La famille est forcément normative. Elle produit des normes, qui seront peut-être déjouées ensuite... Non seulement par les individus, mais aussi par des collectifs. Césarée tente de les combattre par la puissance individuelle, et cette dernière s’accomplit dans la fuite. Maxime tente de former un collectif, mais c’est probablement trop tard : il échoue. La lutte contre les normes, c’est aussi l’histoire de nos échecs à les déjouer. Ce qui ne signifie pas que cela soit impossible.

 

  1. Tout au long du texte, la tragédie (le feu, la perte, la folie) est sans cesse doublée par des moments de farce, de rires, d’ironie. Est-ce que pour vous la littérature contemporaine doit inventer une nouvelle forme de « comique tragique » pour dire notre époque ?

Absolument. Et j’irais plus loin : le roman est, dès son origine, le lieu d’une telle association. Son rôle a toujours été de déjouer la gravité de la tragédie, tout comme la facilité de la comédie, son schématisme. Ni exclusivement l’un, ni exclusivement l’autre, il n’est vraiment lui-même que lorsqu’il intègre les deux dimensions (sans pourtant être un mélange démocratique des deux, sinon que faire des romans d’Agota Kristof ou ceux de Roberto Bolano ?).

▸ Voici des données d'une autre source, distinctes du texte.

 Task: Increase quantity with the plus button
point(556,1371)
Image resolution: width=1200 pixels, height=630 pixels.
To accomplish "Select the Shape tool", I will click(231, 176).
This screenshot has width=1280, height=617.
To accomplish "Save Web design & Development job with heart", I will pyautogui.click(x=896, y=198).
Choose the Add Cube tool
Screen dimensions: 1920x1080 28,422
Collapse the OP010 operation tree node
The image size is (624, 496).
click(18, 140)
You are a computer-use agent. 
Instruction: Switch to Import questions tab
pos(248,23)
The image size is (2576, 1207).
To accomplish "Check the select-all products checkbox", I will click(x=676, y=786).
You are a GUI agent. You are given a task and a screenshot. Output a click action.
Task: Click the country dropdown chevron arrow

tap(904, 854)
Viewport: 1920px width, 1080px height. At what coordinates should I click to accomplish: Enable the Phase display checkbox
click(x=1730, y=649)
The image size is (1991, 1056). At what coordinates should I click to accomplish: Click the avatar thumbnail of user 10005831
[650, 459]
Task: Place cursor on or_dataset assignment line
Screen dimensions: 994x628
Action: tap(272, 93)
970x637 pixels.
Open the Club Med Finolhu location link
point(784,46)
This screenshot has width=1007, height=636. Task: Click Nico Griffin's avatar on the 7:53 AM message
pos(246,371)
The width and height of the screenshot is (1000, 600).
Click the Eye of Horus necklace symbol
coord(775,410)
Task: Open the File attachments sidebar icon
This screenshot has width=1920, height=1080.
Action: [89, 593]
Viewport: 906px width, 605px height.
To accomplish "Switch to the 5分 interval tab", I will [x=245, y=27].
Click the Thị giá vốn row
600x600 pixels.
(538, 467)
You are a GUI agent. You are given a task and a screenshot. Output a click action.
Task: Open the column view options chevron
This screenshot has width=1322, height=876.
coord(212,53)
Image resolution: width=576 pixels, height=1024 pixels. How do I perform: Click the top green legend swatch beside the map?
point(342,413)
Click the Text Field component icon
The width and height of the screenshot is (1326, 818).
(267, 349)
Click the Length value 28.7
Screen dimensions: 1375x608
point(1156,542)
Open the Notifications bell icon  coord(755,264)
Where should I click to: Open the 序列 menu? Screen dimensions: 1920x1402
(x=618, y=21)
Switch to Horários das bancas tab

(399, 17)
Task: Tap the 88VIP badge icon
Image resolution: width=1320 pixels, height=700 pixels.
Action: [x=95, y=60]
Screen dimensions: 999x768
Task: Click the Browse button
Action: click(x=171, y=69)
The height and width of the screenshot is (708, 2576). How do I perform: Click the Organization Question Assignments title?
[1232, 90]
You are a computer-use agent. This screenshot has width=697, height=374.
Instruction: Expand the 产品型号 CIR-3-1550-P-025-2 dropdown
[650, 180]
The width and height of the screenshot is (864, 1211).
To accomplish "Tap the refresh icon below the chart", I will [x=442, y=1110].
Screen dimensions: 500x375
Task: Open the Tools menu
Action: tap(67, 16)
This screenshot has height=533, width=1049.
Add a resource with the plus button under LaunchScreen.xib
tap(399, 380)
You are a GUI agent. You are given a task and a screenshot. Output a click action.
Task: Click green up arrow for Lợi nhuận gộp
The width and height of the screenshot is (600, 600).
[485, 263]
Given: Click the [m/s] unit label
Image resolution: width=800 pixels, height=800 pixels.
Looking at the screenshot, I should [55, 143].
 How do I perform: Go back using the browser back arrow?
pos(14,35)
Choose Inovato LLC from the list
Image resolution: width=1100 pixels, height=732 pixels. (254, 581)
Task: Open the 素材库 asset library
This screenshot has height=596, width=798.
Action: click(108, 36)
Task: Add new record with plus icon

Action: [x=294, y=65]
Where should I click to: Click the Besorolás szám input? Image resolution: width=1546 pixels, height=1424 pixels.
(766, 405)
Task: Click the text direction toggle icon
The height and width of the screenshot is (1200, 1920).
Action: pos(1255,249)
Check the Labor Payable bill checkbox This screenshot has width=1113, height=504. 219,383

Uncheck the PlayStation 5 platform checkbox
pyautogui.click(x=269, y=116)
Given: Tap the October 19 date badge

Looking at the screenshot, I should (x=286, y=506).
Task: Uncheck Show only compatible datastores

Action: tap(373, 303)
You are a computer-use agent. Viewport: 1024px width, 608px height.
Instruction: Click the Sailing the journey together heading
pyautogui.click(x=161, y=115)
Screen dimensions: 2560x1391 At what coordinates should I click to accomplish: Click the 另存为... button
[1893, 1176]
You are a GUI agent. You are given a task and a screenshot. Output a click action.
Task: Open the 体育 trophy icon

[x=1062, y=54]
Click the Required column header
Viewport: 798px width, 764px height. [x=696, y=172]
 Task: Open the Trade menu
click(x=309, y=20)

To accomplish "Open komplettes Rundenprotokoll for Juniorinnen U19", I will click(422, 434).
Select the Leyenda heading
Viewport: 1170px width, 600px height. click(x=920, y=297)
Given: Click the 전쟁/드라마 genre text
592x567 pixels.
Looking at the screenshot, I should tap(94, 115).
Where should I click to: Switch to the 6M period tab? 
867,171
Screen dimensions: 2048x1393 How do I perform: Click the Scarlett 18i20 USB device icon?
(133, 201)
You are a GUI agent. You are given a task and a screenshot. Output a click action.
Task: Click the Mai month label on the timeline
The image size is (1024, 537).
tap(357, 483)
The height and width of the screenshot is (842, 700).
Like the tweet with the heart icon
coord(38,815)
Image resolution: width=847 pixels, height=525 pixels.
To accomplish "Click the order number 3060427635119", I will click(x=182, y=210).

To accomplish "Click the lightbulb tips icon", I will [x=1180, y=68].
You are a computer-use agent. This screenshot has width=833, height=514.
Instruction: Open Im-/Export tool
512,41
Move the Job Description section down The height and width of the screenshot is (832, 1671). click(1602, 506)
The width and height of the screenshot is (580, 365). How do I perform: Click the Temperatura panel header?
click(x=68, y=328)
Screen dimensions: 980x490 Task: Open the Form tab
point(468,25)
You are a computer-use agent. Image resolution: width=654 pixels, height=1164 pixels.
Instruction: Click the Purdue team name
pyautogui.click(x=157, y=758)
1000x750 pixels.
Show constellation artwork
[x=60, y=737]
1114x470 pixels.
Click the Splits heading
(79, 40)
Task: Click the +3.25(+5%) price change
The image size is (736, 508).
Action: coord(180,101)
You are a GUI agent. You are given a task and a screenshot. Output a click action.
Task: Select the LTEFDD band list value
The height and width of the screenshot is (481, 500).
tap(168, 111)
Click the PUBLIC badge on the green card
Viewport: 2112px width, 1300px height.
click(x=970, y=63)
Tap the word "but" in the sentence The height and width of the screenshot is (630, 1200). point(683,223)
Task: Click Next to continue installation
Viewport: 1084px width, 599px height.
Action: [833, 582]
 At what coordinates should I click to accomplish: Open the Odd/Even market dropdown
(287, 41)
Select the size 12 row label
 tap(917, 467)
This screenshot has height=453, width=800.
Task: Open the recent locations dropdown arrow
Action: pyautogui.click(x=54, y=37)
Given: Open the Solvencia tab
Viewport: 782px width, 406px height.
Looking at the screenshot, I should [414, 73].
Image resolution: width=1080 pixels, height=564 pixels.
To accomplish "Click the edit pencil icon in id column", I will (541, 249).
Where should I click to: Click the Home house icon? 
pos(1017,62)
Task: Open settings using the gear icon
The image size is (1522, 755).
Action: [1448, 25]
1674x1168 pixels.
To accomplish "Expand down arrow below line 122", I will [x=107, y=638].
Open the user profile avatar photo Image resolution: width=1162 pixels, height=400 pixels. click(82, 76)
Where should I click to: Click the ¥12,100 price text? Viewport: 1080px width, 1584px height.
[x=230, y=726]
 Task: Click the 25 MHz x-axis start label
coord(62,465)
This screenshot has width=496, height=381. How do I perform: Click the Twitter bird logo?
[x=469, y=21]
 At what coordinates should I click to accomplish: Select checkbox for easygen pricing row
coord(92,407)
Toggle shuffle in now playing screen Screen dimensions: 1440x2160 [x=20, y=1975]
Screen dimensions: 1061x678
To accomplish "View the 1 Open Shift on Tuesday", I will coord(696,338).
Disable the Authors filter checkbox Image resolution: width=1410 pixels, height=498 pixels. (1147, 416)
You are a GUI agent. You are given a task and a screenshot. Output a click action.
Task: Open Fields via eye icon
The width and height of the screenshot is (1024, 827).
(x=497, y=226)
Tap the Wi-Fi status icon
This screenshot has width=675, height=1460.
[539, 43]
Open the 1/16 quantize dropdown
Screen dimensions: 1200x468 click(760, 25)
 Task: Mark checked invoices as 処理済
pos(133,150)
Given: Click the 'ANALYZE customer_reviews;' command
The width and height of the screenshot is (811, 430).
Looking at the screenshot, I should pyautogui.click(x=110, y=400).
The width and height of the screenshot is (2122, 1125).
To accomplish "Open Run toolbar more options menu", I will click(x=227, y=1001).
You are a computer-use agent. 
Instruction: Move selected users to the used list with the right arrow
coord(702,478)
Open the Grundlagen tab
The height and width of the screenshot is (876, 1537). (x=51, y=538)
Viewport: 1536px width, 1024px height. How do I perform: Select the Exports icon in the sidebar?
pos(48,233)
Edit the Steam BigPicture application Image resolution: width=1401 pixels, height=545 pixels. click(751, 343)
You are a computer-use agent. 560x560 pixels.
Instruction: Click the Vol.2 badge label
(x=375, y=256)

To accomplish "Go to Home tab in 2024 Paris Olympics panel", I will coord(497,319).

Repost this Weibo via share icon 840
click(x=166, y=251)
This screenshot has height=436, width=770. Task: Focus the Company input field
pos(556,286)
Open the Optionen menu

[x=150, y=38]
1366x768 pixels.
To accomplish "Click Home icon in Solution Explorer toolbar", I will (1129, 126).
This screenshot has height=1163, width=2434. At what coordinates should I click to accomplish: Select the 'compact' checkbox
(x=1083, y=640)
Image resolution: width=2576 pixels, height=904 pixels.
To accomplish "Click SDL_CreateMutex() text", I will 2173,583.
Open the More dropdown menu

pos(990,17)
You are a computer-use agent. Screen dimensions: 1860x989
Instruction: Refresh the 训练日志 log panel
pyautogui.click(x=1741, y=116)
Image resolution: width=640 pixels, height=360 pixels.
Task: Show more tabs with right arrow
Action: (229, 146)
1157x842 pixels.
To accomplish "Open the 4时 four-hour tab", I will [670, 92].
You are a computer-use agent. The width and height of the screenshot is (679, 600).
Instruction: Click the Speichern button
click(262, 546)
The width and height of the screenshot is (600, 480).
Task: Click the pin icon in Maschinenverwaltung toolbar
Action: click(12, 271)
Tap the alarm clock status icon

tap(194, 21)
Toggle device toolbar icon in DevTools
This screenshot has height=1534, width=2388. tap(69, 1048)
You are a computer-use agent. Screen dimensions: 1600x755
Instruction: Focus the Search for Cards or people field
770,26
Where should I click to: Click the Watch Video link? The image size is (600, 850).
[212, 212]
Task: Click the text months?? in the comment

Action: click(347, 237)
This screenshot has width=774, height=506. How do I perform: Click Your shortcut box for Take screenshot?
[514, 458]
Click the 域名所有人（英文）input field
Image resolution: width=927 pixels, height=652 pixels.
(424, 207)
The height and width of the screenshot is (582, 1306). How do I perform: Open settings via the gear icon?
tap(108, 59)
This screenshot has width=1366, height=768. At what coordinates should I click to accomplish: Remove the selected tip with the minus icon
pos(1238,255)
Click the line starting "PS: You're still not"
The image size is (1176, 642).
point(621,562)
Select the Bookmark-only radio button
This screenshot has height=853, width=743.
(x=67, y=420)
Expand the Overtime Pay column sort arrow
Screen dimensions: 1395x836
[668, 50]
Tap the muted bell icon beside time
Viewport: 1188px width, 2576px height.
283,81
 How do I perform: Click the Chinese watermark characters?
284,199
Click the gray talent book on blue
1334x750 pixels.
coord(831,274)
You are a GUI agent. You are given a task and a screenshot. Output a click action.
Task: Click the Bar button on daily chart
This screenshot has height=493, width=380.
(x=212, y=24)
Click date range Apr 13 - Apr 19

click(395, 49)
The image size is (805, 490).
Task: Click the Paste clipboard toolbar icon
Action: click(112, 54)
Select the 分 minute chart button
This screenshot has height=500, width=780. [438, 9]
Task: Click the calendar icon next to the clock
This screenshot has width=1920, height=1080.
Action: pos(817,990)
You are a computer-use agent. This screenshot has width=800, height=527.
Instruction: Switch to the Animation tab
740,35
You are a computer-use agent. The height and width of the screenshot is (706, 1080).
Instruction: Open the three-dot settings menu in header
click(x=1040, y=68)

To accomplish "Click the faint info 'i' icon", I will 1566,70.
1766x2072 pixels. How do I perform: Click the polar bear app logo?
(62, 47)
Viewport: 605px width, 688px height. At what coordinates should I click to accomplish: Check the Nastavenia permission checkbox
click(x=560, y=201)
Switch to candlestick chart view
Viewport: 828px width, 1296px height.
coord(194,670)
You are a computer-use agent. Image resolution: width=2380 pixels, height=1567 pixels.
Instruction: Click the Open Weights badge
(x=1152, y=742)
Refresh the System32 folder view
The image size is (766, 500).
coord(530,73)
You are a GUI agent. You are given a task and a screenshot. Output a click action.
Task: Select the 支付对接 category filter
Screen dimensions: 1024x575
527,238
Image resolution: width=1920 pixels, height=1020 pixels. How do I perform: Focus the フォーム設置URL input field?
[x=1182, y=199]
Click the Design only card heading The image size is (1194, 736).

Quentin Mouron (né en 1989 à Lausanne) est un écrivain canado-suisse de langue française. Auteur précoce, il publie son premier roman Au point d’effusion des égouts en 2011 (Prix Alpes-Jura 2012). Suivent Notre-Dame-de-la-Merci (2012), Trois gouttes de sang et un nuage de coke (2015, traduit en anglais et en allemand), puis Vesoul, le 7 janvier 2015 (2019) ou encore Pourquoi je suis communiste (2022) et La Dernière chambre du Grand Hôtel Abîme (2024). La Fin de la Tristesse (2025) est son huitième roman.